1 Alzo zegt de HEERE: Ga af in het huis des konings van Juda, en spreek aldaar dit woord.

2 En zeg: Hoor het woord des HEEREN, gij koning van Juda, gij, die zit op Davids troon, gij, en uw knechten, en uw volk, die door deze poorten ingaan!

3 Zo zegt de HEERE: Doet recht en gerechtigheid, en redt den beroofde uit de hand des verdrukkers; en onderdrukt den vreemdeling niet, den wees noch de weduwe; doet geen geweld en vergiet geen onschuldig bloed in deze plaats.

4 Want indien gijlieden deze zaak ernstiglijk zult doen, zo zullen door de poorten van dit huis koningen ingaan, zittende den David op zijn troon, rijdende op wagens en op paarden, hij, en zijn knechten, en zijn volk.

5 Indien gij daarentegen deze woorden niet zult horen, zo heb Ik bij Mij gezworen, spreekt de HEERE, dat dit huis tot een woestheid worden zal.

6 Want zo zegt de HEERE van het huis des konings van Juda: Gij zijt Mij een Gilead, een hoogte van Libanon; maar zo Ik u niet zette als een woestijn en onbewoonde steden!

7 Want Ik zal verdervers tegen u heiligen, elk met zijn gereedschap, die zullen uw uitgelezen cederen omhouwen, en in het vuur werpen.

8 Dan zullen veel heidenen voorbij deze stad gaan, en zullen zeggen, een ieder tot zijn naaste: Waarom heeft de HEERE alzo gedaan aan deze grote stad?

9 En zij zullen zeggen: Omdat zij het verbond des HEEREN, huns Gods, hebben verlaten, en hebben zich voor andere goden nedergebogen, en die gediend.

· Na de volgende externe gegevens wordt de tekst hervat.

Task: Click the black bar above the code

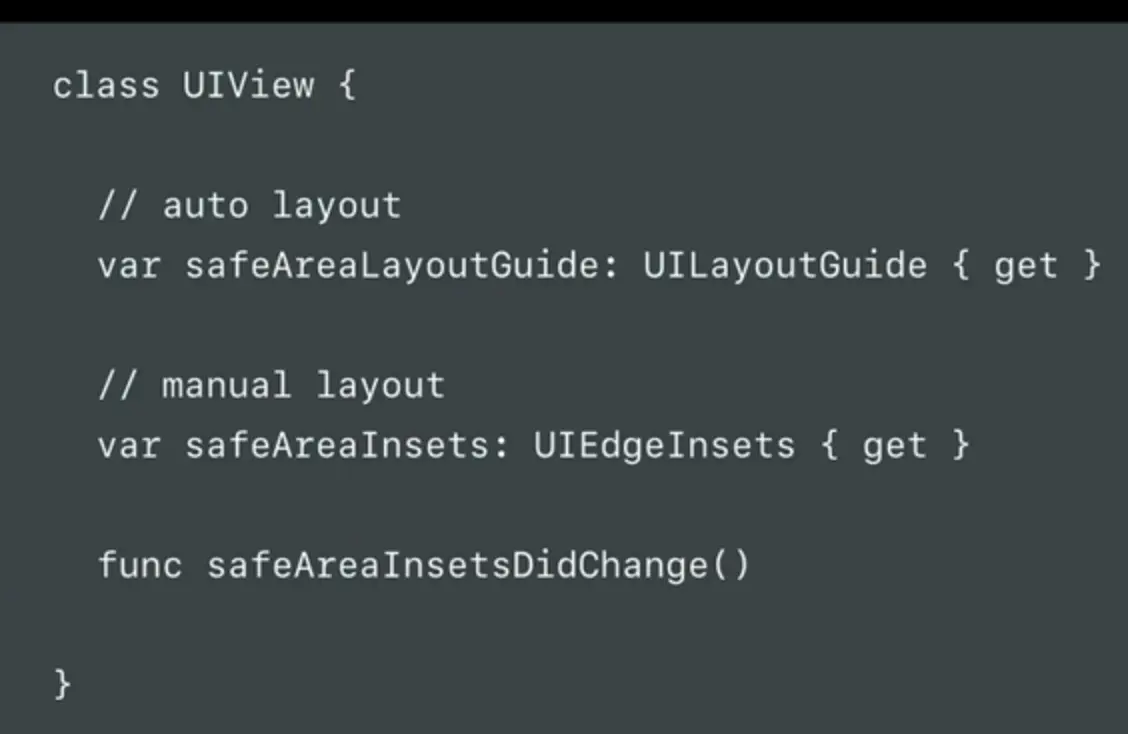Action: 564,11
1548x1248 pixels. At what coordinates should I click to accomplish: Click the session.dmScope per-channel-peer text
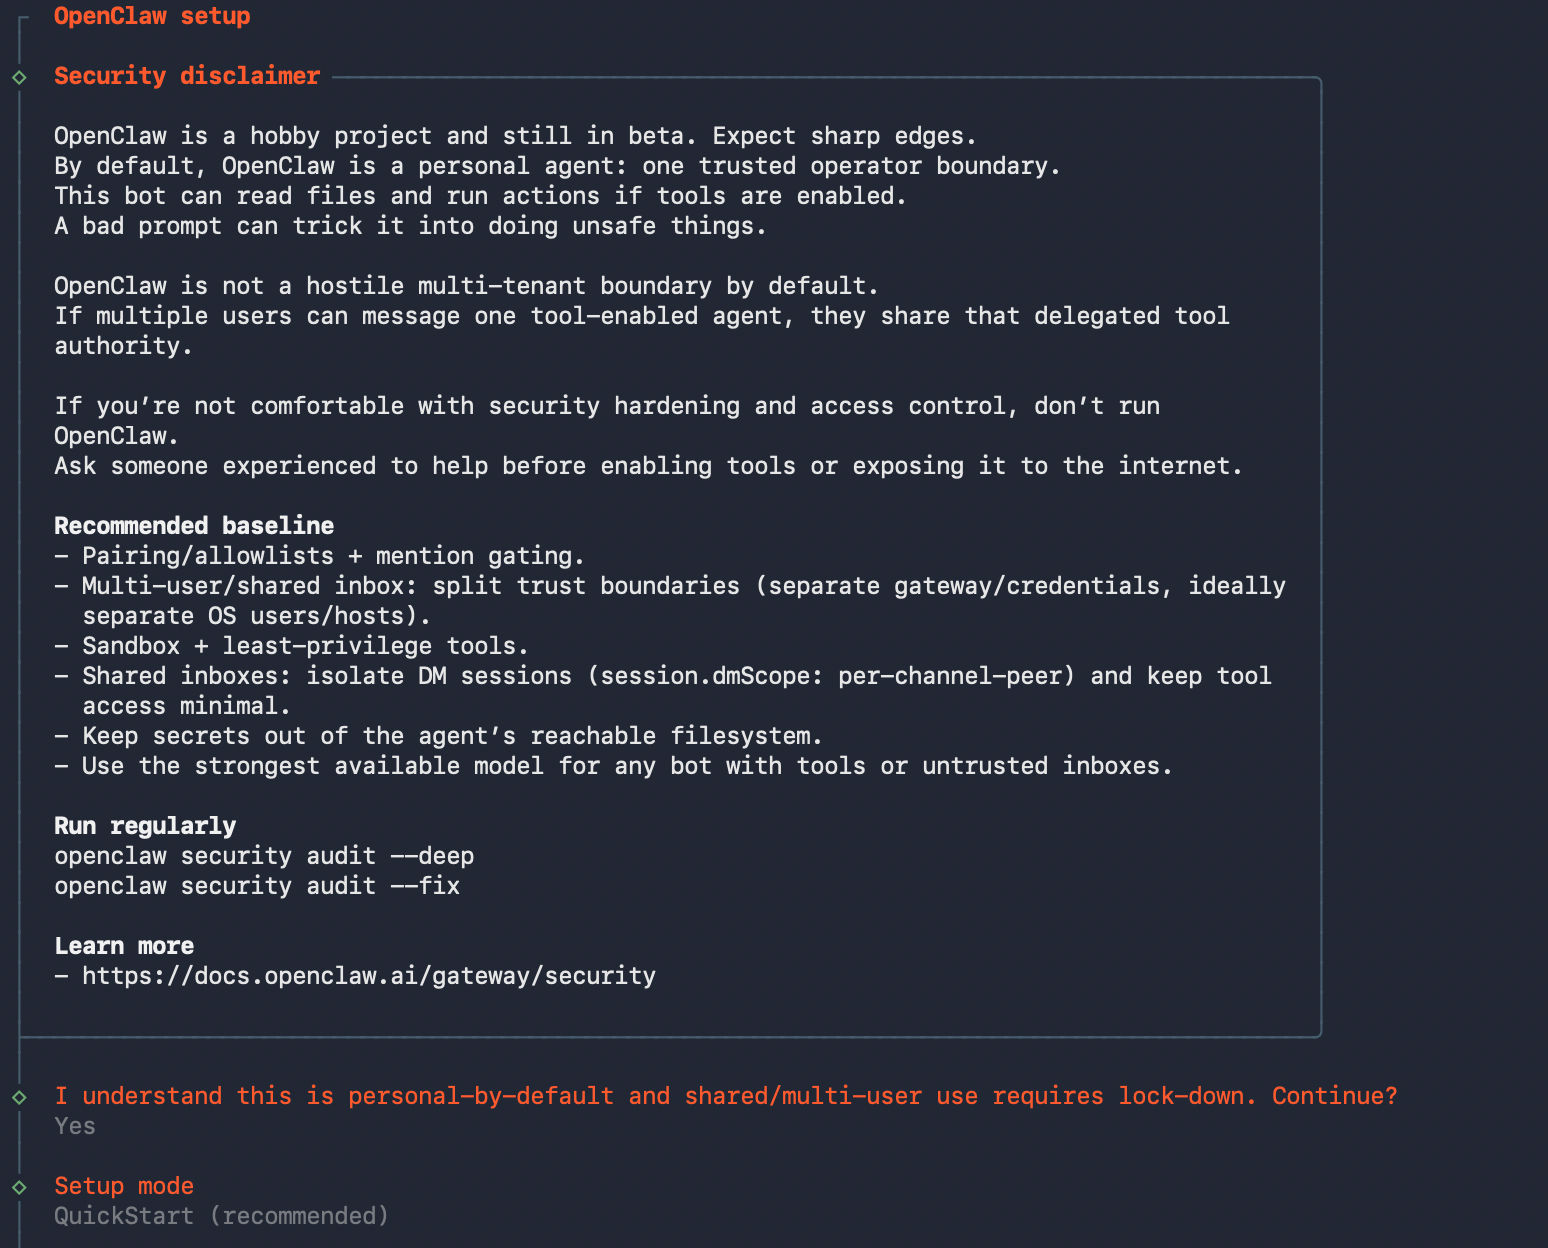point(831,676)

10 Weent niet over den dode, en beklaagt hem niet; weent vrij over dien, die weggegaan is, want hij zal nimmermeer wederkomen, dat hij het land zijner geboorte zie.

11 Want zo zegt de HEERE van Sallum, den zoon van Josia, koning van Juda, die in de plaats van zijn vader Josia regeerde, die uit deze plaats is uitgegaan: Hij zal daar nimmermeer wederkomen.

12 Maar in de plaats, waarhenen zij hem gevankelijk hebben weggevoerd, zal hij sterven, en dit land zal hij niet meer zien.

13 Wee dien, die zijn huis bouwt met ongerechtigheid, en zijn opperzalen met onrecht; die zijns naasten dienst om niet gebruikt, en geeft hen zijn arbeidsloon niet!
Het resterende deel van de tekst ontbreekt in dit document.